Niebuhr is very careful in his work to remain "outside" the subject he writes about; to examine objectively (as much as one can) the four responses to Christ by culture that he identifies.  He doesn't, in other words, draw a conclusion that declares on stance superior to the others.  And that kind of refusal to settle is disturbing to most people.  I find it true to the Gospels myself.  It follows from the parables which, in my reading, have been distorted into "earthly tales with a heavenly meaning."  Most of the parables are irreconcilable paradox, not clever allegories where the shepherd is God or the coin or the pearl is the basiliea tou theou, or the prodigal is us (then who is the elder son?).  I see it all as the teachings of wisdom, but wisdom that comes from God, not from insight; from revelation, not discovery.  I think settling on one standard to which all must conform is actually a form of idolatry, of putting your comfort before, and in the place of, God.  "The peace of God, it is no peace; but strife sown in the sod."  So this part of the article is, for me, "difficult to read":

Jesus becomes the liberator from patriarchy, or from homophobia or from some other sin from which it is right to wish to be liberated, but somehow the asceticism and the self-abnegation that are so obviously at the heart of the Gospel, which also has to do with liberation from sin, these are never discussed.

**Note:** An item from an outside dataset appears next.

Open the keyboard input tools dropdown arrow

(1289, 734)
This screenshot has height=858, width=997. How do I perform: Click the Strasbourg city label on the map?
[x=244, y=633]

Yes, by my standards, making Jesus the "liberators from patriarchy, or from homophobia or from some other since from which it is right to be liberated" is making Jesus an idol, again.  But the problem is not with confusing Christ with local culture (the analysis via Niebuhr here is "Christ of culture," so Winters is on the mark there), but of confusing church culture (especially, in this case, Roman Catholic doctrine) with something that stands apart from the culture of "Christ of culture."  All Winters is doing is swapping one culture for another, but insisting his culture is not culture at all, but the true teachings of Christ.  Which, of course, is where all the problems always start.

Can you step away from that?  Kierkegaard would say you can't; and I agree with the melancholy Dane on that point.  But you have to be aware of it.  To me, the true standard of Christianity is not "the asceticism and the self-abnegation that are so obviously the heart of the Gospel," because having examined the Gospels, I don't find those things so obvious at all. I was raised to believe they were, to understand they were.  I read Bonhoeffer's compelling statement "When Christ calls a man, he bids him come and die," and thought it profoundly true and counted myself wise for realizing it when so many around me so obviously didn't.  Then again, I didn't die, literally or figuratively, even when I felt myself so called by Christ that I entered the ministry (and then left again, let's never leave that out).  And I slowly realized, as Bonhoeffer himself did, that those words were the statement of a young man who understood far less than he had imagined he did when those words, with deep conviction, were written down.  Indeed, it took me a long time to realize the teachings of Jesus of Nazareth were not about self-abnegation but about humility; were not about giving up power, but about the power of powerlessness; were not about liberation from sin, but about foolishness and wisdom.  Most importantly, were not about escaping sin or being aware of sin or constantly asking forgiveness of sins (how profoundly self-centered is that?), but about living the best life possible by being last of all and servant of all.  Which is about as against culture as one can be.  But it's not a posture against culture because Christ is against culture; rather, it is against culture because the world insists culture is the standard that must be upheld, and God shows us (but does not insist upon; where does free will go in these conversations?  In and out like a trained bird, apparently) how we should then live.

That conclusion doesn't allow me to escape Neibuhr's analysis, however.  It does mean, in fact, I need to read his book again.